- What to do: Look at every line below and count those containing "computer". Answer with the number only.

- Information supplied:
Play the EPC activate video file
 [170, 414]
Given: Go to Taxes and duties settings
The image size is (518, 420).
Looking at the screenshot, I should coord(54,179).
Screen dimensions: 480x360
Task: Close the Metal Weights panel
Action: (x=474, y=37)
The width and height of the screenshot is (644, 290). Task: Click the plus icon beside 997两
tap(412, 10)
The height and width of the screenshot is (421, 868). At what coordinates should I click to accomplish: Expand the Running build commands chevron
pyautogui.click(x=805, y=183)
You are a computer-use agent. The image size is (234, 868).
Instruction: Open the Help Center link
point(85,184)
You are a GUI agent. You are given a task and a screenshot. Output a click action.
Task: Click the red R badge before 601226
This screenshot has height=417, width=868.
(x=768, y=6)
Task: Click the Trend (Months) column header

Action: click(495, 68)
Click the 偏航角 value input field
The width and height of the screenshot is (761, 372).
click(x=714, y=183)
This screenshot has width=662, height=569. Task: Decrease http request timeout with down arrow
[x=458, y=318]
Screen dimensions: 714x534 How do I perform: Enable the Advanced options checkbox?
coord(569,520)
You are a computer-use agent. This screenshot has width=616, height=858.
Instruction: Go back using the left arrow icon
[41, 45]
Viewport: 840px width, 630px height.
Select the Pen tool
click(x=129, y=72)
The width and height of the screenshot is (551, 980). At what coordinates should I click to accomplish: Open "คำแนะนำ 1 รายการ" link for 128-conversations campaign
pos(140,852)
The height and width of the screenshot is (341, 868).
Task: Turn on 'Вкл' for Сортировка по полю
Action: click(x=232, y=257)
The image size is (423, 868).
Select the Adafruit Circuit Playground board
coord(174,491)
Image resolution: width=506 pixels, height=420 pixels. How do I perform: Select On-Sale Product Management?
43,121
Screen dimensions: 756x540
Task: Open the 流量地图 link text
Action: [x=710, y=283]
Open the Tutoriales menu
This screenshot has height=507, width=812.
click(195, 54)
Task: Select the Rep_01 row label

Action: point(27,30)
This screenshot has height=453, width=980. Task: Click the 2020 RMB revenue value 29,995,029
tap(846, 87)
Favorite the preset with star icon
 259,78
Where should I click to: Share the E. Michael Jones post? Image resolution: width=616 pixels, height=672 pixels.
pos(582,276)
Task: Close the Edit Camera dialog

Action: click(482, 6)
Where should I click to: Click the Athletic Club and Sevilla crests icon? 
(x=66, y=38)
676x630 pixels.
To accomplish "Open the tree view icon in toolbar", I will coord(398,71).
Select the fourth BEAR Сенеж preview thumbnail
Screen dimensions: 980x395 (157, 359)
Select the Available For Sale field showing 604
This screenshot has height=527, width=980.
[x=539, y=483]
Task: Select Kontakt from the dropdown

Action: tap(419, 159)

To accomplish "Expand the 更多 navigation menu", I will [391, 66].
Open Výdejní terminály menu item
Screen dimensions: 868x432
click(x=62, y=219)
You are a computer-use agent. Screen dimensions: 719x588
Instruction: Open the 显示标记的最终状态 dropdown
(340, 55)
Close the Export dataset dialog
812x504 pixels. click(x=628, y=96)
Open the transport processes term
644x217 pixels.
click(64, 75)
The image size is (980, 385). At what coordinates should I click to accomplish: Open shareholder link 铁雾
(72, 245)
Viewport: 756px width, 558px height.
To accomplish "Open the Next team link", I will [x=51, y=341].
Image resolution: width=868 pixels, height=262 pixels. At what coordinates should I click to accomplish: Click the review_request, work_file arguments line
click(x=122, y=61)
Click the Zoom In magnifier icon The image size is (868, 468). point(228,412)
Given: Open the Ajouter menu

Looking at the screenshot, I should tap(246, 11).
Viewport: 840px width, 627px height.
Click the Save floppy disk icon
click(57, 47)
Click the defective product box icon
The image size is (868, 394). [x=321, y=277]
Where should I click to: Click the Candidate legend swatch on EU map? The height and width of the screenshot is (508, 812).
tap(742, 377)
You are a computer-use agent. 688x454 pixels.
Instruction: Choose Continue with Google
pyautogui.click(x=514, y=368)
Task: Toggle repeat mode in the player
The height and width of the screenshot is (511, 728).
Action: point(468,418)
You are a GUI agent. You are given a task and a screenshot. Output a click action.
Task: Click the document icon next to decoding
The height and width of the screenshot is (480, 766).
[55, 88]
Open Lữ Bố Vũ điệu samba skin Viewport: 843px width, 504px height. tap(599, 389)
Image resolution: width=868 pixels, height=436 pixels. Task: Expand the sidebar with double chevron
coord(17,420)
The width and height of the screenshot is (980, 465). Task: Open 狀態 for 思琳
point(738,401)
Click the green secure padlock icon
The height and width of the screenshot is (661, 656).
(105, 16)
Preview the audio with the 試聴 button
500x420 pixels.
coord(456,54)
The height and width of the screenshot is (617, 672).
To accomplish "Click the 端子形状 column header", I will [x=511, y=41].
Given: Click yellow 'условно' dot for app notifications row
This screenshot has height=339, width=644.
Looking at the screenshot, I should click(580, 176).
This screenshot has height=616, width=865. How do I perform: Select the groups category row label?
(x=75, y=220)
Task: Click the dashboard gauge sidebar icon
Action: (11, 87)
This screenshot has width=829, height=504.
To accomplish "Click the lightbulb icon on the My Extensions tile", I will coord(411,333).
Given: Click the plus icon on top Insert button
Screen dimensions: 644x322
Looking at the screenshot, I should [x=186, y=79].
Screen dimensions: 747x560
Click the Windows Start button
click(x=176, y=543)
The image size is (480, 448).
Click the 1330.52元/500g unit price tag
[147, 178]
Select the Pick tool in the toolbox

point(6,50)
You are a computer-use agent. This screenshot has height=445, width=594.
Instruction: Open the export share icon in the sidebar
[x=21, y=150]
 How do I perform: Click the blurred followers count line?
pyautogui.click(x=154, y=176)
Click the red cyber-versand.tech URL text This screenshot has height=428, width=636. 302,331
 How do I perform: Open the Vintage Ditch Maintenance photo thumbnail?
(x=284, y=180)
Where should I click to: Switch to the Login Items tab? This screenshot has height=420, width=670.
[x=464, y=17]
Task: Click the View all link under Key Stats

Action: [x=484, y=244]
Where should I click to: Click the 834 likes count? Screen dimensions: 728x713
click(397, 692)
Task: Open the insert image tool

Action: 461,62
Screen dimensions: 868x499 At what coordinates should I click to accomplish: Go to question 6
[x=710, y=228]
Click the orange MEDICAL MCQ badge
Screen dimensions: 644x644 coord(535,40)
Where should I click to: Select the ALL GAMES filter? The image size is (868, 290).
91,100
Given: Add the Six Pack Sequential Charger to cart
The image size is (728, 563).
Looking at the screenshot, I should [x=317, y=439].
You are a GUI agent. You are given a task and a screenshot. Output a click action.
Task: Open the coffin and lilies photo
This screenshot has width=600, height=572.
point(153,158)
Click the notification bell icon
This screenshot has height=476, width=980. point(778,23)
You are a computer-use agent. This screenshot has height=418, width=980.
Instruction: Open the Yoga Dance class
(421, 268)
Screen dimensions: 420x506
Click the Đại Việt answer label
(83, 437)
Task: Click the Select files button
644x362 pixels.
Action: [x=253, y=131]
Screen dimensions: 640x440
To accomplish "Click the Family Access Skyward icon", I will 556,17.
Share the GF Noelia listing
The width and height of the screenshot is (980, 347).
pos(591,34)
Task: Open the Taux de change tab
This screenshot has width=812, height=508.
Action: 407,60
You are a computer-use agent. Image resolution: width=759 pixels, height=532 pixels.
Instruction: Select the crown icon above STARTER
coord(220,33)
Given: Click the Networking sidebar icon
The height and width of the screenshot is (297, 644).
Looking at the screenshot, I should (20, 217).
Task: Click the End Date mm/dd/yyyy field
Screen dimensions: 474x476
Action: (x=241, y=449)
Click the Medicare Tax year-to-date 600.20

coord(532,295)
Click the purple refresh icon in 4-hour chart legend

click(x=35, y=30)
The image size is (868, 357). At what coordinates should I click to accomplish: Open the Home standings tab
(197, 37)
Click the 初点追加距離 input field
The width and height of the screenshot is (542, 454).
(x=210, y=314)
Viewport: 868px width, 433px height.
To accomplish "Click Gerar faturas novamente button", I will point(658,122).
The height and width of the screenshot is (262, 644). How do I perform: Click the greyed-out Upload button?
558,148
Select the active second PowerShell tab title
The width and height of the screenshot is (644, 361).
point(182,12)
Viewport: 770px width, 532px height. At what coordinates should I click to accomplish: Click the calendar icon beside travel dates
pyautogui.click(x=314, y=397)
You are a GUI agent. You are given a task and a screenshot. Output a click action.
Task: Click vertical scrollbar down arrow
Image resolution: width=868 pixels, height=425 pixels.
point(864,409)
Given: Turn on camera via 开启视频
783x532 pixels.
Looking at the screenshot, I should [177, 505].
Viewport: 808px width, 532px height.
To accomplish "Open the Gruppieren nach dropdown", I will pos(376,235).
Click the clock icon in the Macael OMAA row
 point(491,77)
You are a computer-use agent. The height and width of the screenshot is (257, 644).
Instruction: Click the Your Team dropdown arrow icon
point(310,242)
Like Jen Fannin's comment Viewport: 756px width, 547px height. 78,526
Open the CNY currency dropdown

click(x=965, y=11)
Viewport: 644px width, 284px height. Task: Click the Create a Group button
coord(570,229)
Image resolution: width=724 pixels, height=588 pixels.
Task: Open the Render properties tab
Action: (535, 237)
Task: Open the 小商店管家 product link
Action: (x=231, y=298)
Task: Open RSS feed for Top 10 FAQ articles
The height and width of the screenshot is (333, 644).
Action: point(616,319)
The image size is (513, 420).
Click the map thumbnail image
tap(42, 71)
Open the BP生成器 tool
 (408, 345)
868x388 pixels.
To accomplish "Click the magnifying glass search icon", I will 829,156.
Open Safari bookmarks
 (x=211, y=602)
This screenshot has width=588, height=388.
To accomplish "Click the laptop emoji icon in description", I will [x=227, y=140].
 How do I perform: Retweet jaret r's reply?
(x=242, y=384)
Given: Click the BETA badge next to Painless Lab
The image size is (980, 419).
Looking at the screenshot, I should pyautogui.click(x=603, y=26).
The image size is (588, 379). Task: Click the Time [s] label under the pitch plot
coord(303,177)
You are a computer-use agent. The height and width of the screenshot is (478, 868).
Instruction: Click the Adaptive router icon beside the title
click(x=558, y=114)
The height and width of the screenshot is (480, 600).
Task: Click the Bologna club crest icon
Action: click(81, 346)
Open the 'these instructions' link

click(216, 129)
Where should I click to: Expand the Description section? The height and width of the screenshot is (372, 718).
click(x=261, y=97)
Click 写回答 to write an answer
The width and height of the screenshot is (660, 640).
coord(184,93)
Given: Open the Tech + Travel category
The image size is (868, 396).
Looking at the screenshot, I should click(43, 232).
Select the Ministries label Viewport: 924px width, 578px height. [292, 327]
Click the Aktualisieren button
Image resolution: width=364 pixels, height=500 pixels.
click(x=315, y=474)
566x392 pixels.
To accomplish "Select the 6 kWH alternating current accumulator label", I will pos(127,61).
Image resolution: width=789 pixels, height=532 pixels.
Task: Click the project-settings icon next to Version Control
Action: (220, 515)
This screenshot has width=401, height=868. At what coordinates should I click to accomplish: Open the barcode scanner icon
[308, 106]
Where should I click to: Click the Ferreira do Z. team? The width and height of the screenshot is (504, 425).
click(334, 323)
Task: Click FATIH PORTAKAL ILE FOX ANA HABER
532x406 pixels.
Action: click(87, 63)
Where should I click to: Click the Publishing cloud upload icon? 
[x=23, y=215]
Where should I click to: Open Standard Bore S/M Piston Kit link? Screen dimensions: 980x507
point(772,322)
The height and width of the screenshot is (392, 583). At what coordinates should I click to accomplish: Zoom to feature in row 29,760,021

- Result below: 9